• **Selected excerpt**:
···

12 Stories of Homecoming: John Cotter

Editor’s Note: In June, Lighthouse moved into our new home. The 12 Stories of Homecoming is a series of stories written about creatives from all walks of Lighthouse that have made us who we are today. We are endlessly grateful for the support from our community and eager to welcome you home so we can open the doors even further, together.

John Cotter has been an anchor in the Lighthouse community for over a decade. His gentle, expert approach to teaching is both profoundly funny and intently serious, and his expertise in such a wide array of subjects always makes for a dynamic and instructive workshop.  

“Lighthouse was my third writing home,” said Cotter. “I was moving from Boston, where I knew other writers in college, had a writing group, and was teaching at Grub Street. In Denver, I didn’t have that type of literary community to go to, and I was nervous to leave it.” 

After a quick Google search, Cotter stumbled upon Lighthouse. “I luckily discovered that Mike Henry and Andrea Dupree had taught at Emerson College, where I’d studied, so I asked to be introduced. When I got to Denver, I met with Andrea, and I was welcomed to Lighthouse right away. I wore cowboy boots to the initial meeting, which I think helped.”

···

• **Task instructions**: Rewrite the John Cotter profile from "John Cotter has" to "and instructive workshop.", putting "class" in place of "workshop". This material has nothing to do with the John Cotter profile.

• **Data extract**:
···

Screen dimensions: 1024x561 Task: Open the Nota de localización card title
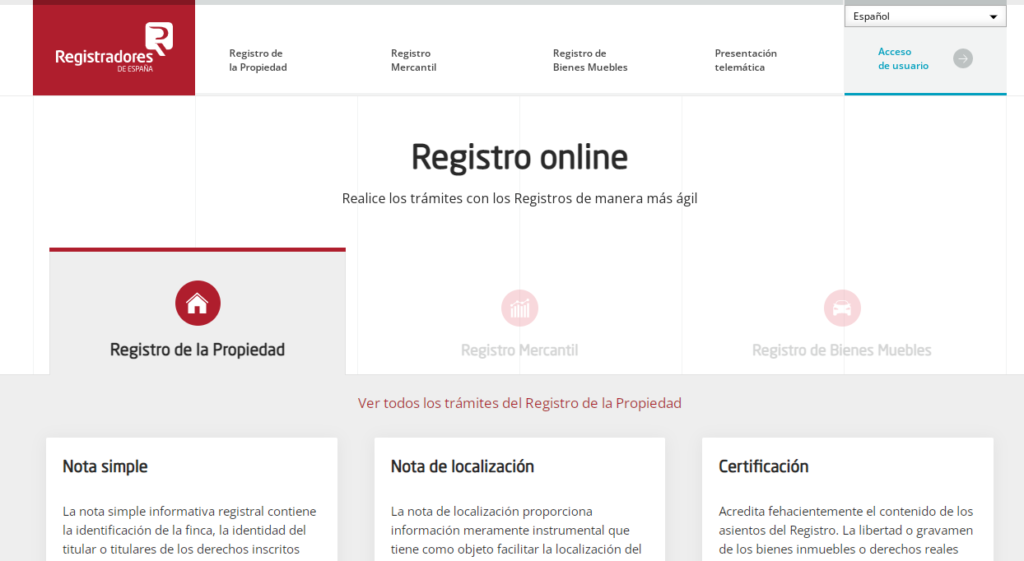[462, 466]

···

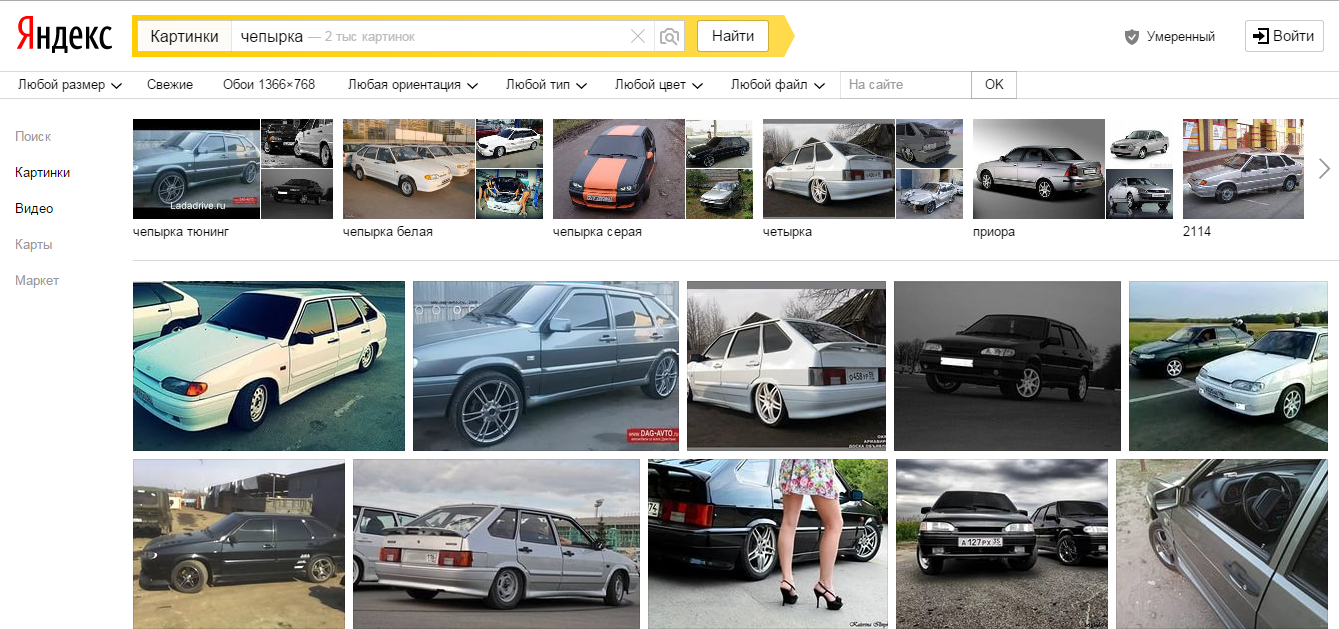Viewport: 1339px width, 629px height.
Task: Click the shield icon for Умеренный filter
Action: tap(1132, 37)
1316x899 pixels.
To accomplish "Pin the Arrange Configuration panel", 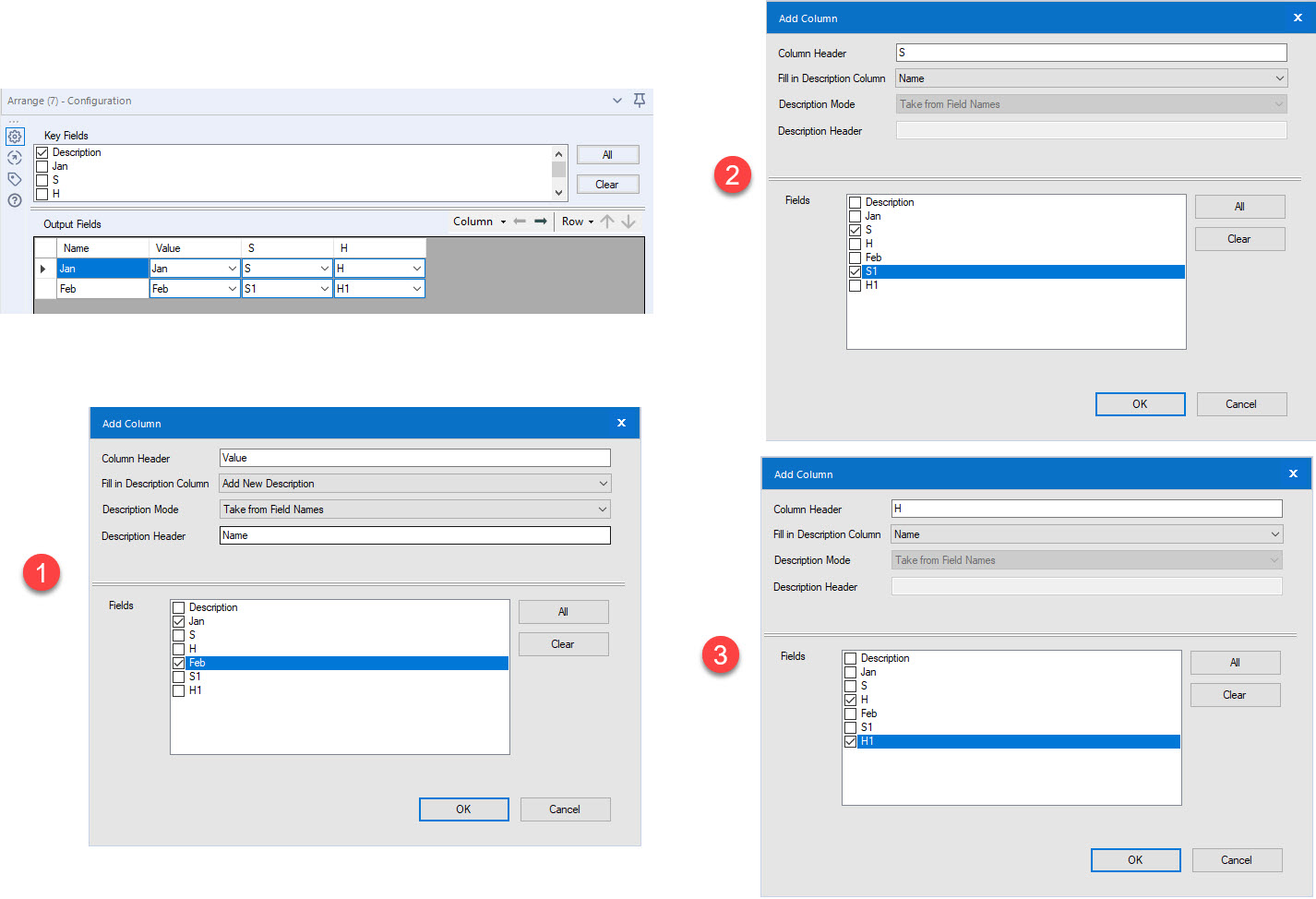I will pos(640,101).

···

• **Task answer**:
John Cotter has been an anchor in the Lighthouse community for over a decade. His gentle, expert approach to teaching is both profoundly funny and intently serious, and his expertise in such a wide array of subjects always makes for a dynamic and instructive class.